Microsoft Azure ML gives developers the ability
to create predictive analytics models and deploy
them over cloud web services. It provides the ability
to integrate and easily access a variety of data
sources, apply popular ML algorithms, provide
extensive model evaluation abilities, and support
end-to-end workflows to build predictive models by
easily integrating the developer into the repeatable
workflow pattern.
Fig. 1. Workflow depicting the iterative nature of predictive
model generation in Microsoft Azure ML. (source: Microsoft
Azure Essentials: Azure Machine Learning (ISBN
9780735698178), by Jeff Barnes)
Microsoft Azure ML is based on an iterative
process of building models. It has the ability to
generate “experimental” models for the data,
determine their accuracy, fail fast, and move on to
developing the next model. This loop continues until
it has produced the best predictive model for the data.
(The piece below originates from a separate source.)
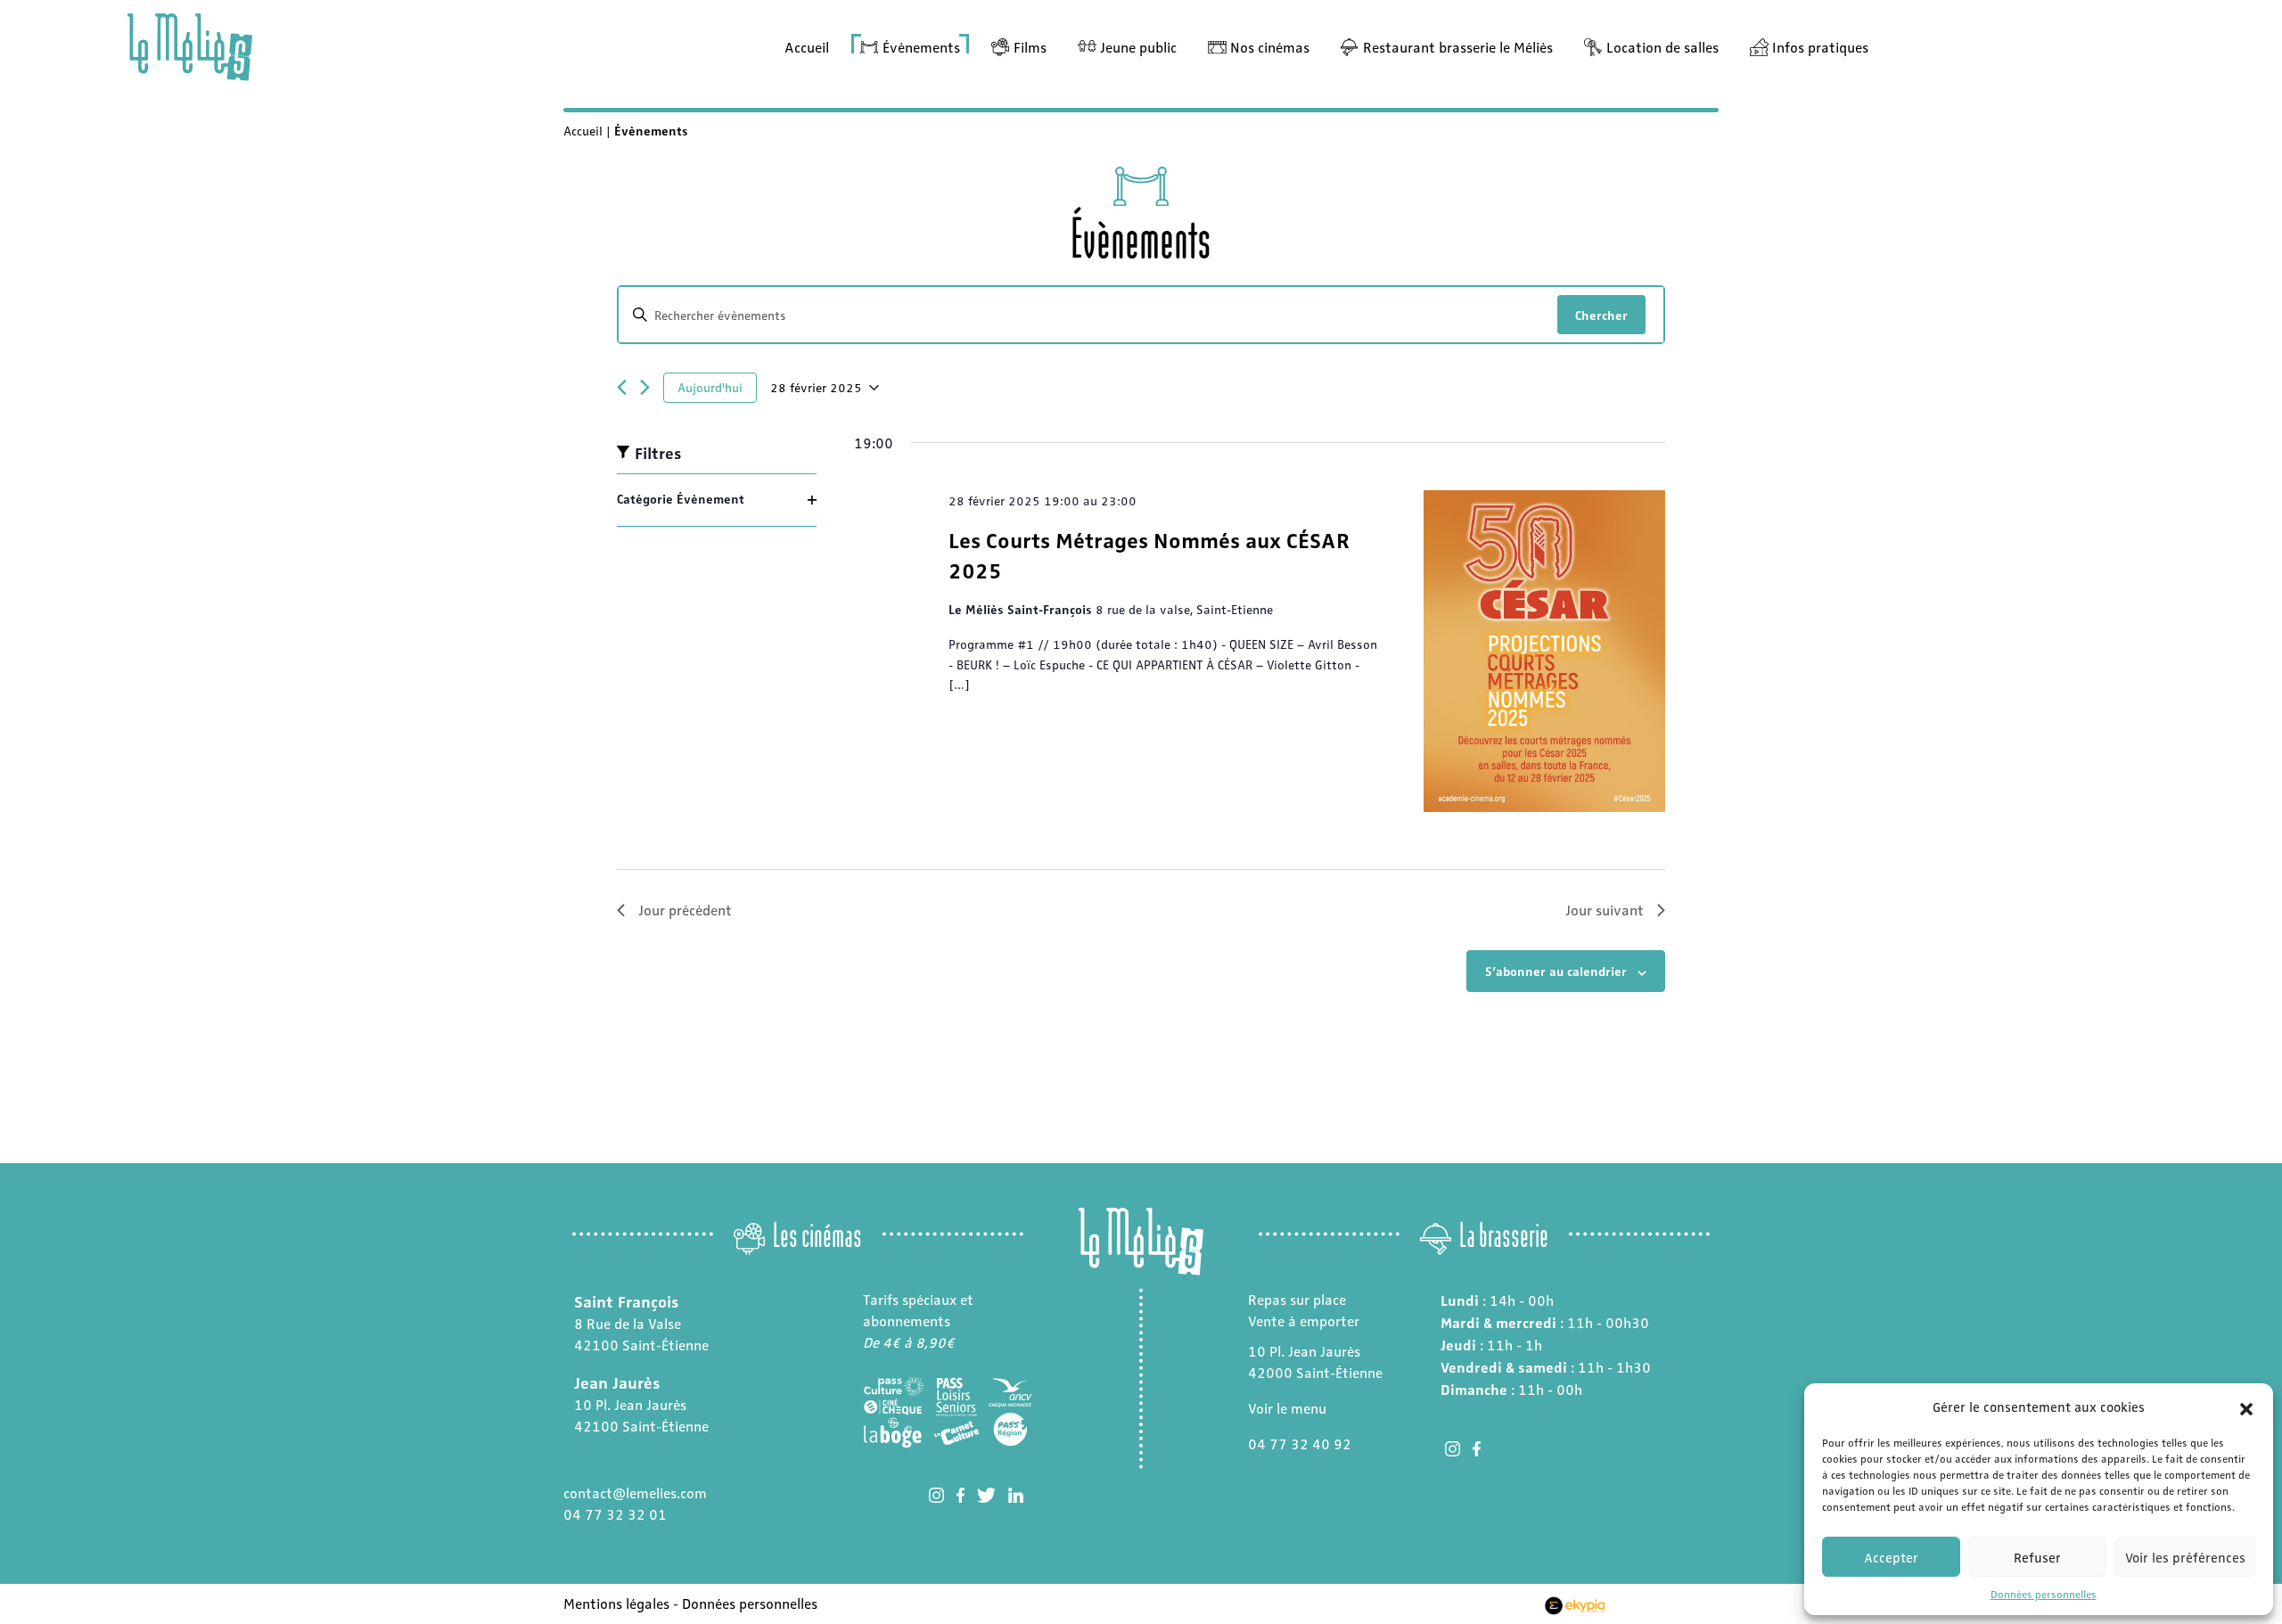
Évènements (921, 46)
Fig 1. illustrates the detailed steps involved in Azure
ML for achieving the desired predictive model.
Microsoft Azure ML also helps you clean the data,
compile it, and analyze the training and testing data
sets for discrepancies. Utilizing the preprocessed
data and its attributes, it generates a model using its
numerous built-in ML algorithms. It then evaluates
the credibility of this model by determining its
accuracy to predict the outcome correctly. If it does
not receive the required minimum accuracy of
results, it again reruns its various built-in algorithms
and re-ensembles until it attains the desired model
with the best possible confidence factor/accuracy.
This feedback mechanism forms the backbone of the
Azure ML model generation and refining process.
After refining the model for better prediction, it can
then be deployed as a scalable web service which
provides the predictive models with the flexibility of
cloud platform integration.
The underlying algorithms in Azure ML have been
divided into three subdivisions based on their utility:
(a) classification algorithms: which are used to
classify data into different class labels and then used
to predict one or more labels for records depending
on the attributes of the dataset, (b) regression
algorithms: which are used to predict continuous
values for the target variable. It can also be used for
prediction of continuous values based on time-
series, and (c) Clustering Algorithms: which are
used to cluster the records together based on the
values of the attributes.
Azure Machine Learning uses a variety of
underlying ML algorithms which can be broadly
classified into two categories: Supervised and
Unsupervised learning. Azure ML utilizes the idea of
‘supervised learning’ to train the datasets against
known inputs and outputs and to produce a model
which is utilized to predict the unknown output
values in testing datasets. Similarly, the concept of
‘unsupervised learning’ is utilized by Azure ML as it
observes natural patterns in data and accordingly
develops predictive models based on those
similarities.
Microsoft Azure ML Studio, which is the primary
tool used to develop the predictive analytic solutions
and models, provides a highly interactive workspace
to build, test, iterate, and deploy models with ease.
The entire environment is cloud based and self-
sufficient, which makes it accessible through
virtually any web browser from any part of the world.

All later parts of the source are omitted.